Her boyfriend (the young guy who was sitting in the car) came over and I started talking to him. I told him that abortion was not the answer to their problems. I said our culture promotes abortion as the solution to all their problems, but it doesn’t help. In fact, it causes so many more problems. I said he may feel obligated to seek abortion, but ultimately it doesn’t just affect women; it affects men too. I encouraged him to be supportive and do the right thing. Immediately I could see a transformation in his demeanor. He told me they were from Phoenix, AZ and that he was pushing for the abortion. In fact, he told me that he had already paid for the abortion. As he told me this he started to break down and cry. I could tell that he was ashamed of himself. I hugged him and told him that it was not too late and that being a father was such a blessing. I spoke with him a little more and then he reached over and hugged me and told me that I was a blessing to him.

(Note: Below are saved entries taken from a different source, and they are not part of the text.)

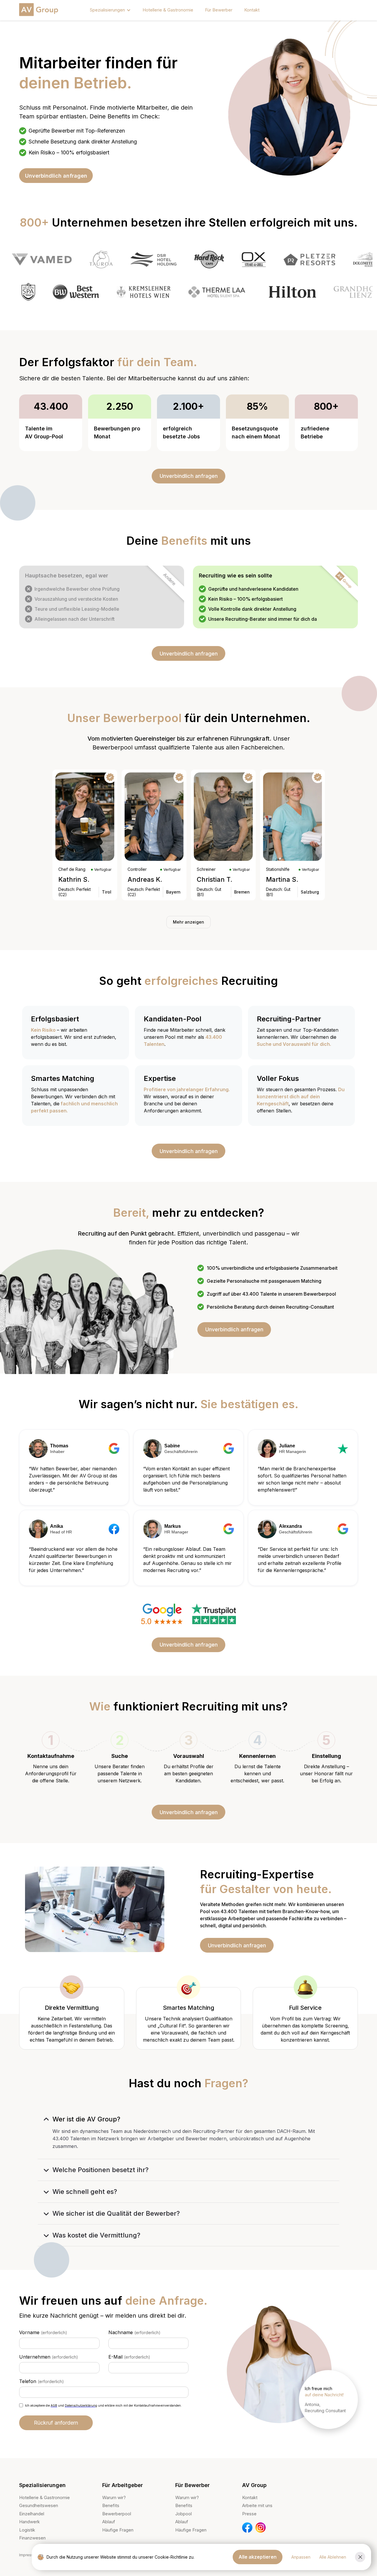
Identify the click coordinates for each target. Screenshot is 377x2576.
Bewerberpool (116, 2513)
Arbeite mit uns (257, 2505)
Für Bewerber (218, 10)
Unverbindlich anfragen (56, 176)
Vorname (43, 2332)
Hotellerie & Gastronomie (168, 10)
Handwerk (29, 2521)
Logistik (27, 2530)
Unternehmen (48, 2357)
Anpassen (300, 2557)
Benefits (110, 2505)
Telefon (41, 2381)
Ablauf (108, 2521)
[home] (39, 10)
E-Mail (129, 2357)
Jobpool (183, 2513)
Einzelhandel (31, 2513)
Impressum (29, 2555)
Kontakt (251, 10)
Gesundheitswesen (38, 2505)
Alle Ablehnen (332, 2557)
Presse (249, 2513)
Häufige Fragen (117, 2530)
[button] (110, 10)
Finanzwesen (32, 2538)
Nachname (134, 2332)
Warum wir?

The girl told me that she had called her sister who lived here in ABQ and that she was pregnant herself and very pro-life. Her sister pulled up and they spoke in their car for several minutes. The sister from ABQ got out of the car and went inside the clinic to get the money back. When she came out, she walked over to me and with tears in her eyes and choking up she said, “God bless you and the work you do. Thank you for being here.” The couple left the abortion clinic with their baby heading back to Arizona. For the first time they were excited to be parents.

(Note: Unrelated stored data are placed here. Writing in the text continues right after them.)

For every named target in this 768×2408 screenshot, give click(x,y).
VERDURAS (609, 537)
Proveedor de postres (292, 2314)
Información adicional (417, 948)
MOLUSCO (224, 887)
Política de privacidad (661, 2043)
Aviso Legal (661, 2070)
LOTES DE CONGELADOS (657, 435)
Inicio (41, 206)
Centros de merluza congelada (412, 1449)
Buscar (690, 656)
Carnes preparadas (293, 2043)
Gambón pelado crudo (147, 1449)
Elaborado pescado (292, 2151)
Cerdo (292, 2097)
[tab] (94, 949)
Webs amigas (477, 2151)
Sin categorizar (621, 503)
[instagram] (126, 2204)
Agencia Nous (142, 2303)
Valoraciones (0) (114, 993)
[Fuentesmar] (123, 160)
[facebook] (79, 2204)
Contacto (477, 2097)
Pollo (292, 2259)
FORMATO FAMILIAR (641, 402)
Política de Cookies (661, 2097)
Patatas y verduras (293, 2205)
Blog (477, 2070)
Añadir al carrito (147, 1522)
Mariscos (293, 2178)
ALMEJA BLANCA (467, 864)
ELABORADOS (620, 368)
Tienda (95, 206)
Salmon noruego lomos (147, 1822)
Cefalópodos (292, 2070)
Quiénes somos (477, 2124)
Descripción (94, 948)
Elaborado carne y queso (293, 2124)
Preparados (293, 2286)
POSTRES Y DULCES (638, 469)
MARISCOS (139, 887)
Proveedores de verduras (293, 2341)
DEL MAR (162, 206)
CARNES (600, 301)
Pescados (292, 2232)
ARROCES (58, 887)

Put yourself in the place of the pro-life sister. You may find yourself receiving a phone call from your estranged family member who you thought was in another state and meet them at the abortion clinic in your community. You too would be grateful that someone chose to take a public stand for life and compassionately reached out to your loved one. It is so important to have resources to offer couples in desperate need. The assistance we provide may be the very thing that removes the pressure or presumed need to go through with the abortion. However, all that may be needed is a kind word, a hug, or just someone offering life affirming encouragement. Love lived out and made available may be all that is needed to save a life.
Yesterday the stomach flu that has ravaged my family hit me and I was feeling lousy. I was not sure if I would be out at the clinic today. I prayed last night and entrusted it to God and when I woke up this morning I did not feel sick, so I went out to the clinic. As I was driving back home, I started feeling lousy again. It seems that God had a task assigned for me today and he gave me the strength to accomplish it. How can God use you to do something about abortion? Don’t remove yourself from how God is moving and working. We need to remove the things that consume our lives and distract us from accomplishing God’s purpose for our lives. The Lord wants to see an end to abortion, and he wants to use us to “do something about abortion.” God can use you to bless others as we stand for life.